## Task requirements
Rewrite every row below, changing "Where should I click to" to "Where do I click to" wherever it occurs and leaving everything else as it is.

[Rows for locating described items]
================

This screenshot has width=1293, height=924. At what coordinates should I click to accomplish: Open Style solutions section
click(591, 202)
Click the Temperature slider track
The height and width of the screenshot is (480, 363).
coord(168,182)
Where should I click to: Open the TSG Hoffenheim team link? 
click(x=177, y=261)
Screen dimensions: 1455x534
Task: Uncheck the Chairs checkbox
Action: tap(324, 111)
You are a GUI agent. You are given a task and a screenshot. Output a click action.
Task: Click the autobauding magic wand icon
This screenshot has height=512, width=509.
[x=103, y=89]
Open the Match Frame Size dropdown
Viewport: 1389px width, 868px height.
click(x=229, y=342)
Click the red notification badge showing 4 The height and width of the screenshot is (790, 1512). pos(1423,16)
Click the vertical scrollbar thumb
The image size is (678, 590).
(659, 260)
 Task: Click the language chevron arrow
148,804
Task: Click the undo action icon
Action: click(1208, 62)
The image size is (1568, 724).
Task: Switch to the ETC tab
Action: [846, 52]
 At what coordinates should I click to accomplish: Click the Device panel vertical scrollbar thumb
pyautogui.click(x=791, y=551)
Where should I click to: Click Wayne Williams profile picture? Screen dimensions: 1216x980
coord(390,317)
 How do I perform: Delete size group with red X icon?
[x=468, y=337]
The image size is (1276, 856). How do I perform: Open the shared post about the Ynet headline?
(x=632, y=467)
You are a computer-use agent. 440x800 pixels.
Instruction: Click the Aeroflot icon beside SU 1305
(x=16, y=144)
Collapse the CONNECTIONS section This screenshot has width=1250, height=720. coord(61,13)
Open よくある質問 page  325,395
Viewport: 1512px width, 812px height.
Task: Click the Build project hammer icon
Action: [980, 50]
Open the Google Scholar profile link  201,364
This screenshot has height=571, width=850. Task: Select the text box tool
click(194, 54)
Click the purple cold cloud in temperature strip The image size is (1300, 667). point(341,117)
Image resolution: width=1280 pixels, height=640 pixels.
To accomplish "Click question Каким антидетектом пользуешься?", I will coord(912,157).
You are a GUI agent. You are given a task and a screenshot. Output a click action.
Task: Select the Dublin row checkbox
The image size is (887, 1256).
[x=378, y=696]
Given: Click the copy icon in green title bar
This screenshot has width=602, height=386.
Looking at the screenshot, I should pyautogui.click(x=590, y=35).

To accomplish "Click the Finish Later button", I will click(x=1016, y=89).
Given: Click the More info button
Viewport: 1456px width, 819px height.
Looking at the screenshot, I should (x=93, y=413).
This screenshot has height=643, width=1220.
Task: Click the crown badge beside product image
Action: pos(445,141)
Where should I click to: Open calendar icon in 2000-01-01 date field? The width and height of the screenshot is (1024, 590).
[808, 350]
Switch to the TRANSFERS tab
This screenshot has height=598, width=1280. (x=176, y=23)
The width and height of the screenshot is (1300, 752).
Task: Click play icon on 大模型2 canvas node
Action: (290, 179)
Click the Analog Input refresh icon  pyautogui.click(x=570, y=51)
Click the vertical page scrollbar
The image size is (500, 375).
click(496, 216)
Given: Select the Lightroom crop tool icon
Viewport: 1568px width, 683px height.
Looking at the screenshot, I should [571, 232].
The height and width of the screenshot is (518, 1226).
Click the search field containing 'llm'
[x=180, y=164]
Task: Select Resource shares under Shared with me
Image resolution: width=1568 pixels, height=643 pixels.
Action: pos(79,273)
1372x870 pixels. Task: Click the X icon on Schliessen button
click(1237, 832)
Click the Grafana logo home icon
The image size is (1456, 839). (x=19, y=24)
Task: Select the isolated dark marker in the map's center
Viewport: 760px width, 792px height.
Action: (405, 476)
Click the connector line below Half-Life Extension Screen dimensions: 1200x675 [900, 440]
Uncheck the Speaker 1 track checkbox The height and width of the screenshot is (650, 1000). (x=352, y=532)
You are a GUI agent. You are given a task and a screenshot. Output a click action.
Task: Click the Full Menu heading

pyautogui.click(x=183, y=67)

================

## Full output
This screenshot has width=1293, height=924. At what coordinates should I click to accomplish: Open Style solutions section
click(591, 202)
Click the Temperature slider track
The height and width of the screenshot is (480, 363).
coord(168,182)
Where do I click to: Open the TSG Hoffenheim team link? 
click(x=177, y=261)
Screen dimensions: 1455x534
Task: Uncheck the Chairs checkbox
Action: tap(324, 111)
You are a GUI agent. You are given a task and a screenshot. Output a click action.
Task: Click the autobauding magic wand icon
This screenshot has height=512, width=509.
[x=103, y=89]
Open the Match Frame Size dropdown
Viewport: 1389px width, 868px height.
click(x=229, y=342)
Click the red notification badge showing 4 The height and width of the screenshot is (790, 1512). pos(1423,16)
Click the vertical scrollbar thumb
The image size is (678, 590).
(659, 260)
 Task: Click the language chevron arrow
148,804
Task: Click the undo action icon
Action: click(1208, 62)
The image size is (1568, 724).
Task: Switch to the ETC tab
Action: [846, 52]
 At what coordinates should I click to accomplish: Click the Device panel vertical scrollbar thumb
pyautogui.click(x=791, y=551)
Where do I click to: Click Wayne Williams profile picture? Screen dimensions: 1216x980
coord(390,317)
 How do I perform: Delete size group with red X icon?
[x=468, y=337]
The image size is (1276, 856). How do I perform: Open the shared post about the Ynet headline?
(x=632, y=467)
You are a computer-use agent. 440x800 pixels.
Instruction: Click the Aeroflot icon beside SU 1305
(x=16, y=144)
Collapse the CONNECTIONS section This screenshot has width=1250, height=720. coord(61,13)
Open よくある質問 page  325,395
Viewport: 1512px width, 812px height.
Task: Click the Build project hammer icon
Action: [980, 50]
Open the Google Scholar profile link  201,364
This screenshot has height=571, width=850. Task: Select the text box tool
click(194, 54)
Click the purple cold cloud in temperature strip The image size is (1300, 667). point(341,117)
Image resolution: width=1280 pixels, height=640 pixels.
To accomplish "Click question Каким антидетектом пользуешься?", I will coord(912,157).
You are a GUI agent. You are given a task and a screenshot. Output a click action.
Task: Select the Dublin row checkbox
The image size is (887, 1256).
[x=378, y=696]
Given: Click the copy icon in green title bar
This screenshot has width=602, height=386.
Looking at the screenshot, I should pyautogui.click(x=590, y=35).

To accomplish "Click the Finish Later button", I will click(x=1016, y=89).
Given: Click the More info button
Viewport: 1456px width, 819px height.
Looking at the screenshot, I should (x=93, y=413).
This screenshot has height=643, width=1220.
Task: Click the crown badge beside product image
Action: pos(445,141)
Where do I click to: Open calendar icon in 2000-01-01 date field? The width and height of the screenshot is (1024, 590).
[808, 350]
Switch to the TRANSFERS tab
This screenshot has height=598, width=1280. (x=176, y=23)
The width and height of the screenshot is (1300, 752).
Task: Click play icon on 大模型2 canvas node
Action: (290, 179)
Click the Analog Input refresh icon  pyautogui.click(x=570, y=51)
Click the vertical page scrollbar
The image size is (500, 375).
click(496, 216)
Given: Select the Lightroom crop tool icon
Viewport: 1568px width, 683px height.
Looking at the screenshot, I should [571, 232].
The height and width of the screenshot is (518, 1226).
Click the search field containing 'llm'
[x=180, y=164]
Task: Select Resource shares under Shared with me
Image resolution: width=1568 pixels, height=643 pixels.
Action: pos(79,273)
1372x870 pixels. Task: Click the X icon on Schliessen button
click(1237, 832)
Click the Grafana logo home icon
The image size is (1456, 839). (x=19, y=24)
Task: Select the isolated dark marker in the map's center
Viewport: 760px width, 792px height.
Action: (405, 476)
Click the connector line below Half-Life Extension Screen dimensions: 1200x675 [900, 440]
Uncheck the Speaker 1 track checkbox The height and width of the screenshot is (650, 1000). (x=352, y=532)
You are a GUI agent. You are given a task and a screenshot. Output a click action.
Task: Click the Full Menu heading

pyautogui.click(x=183, y=67)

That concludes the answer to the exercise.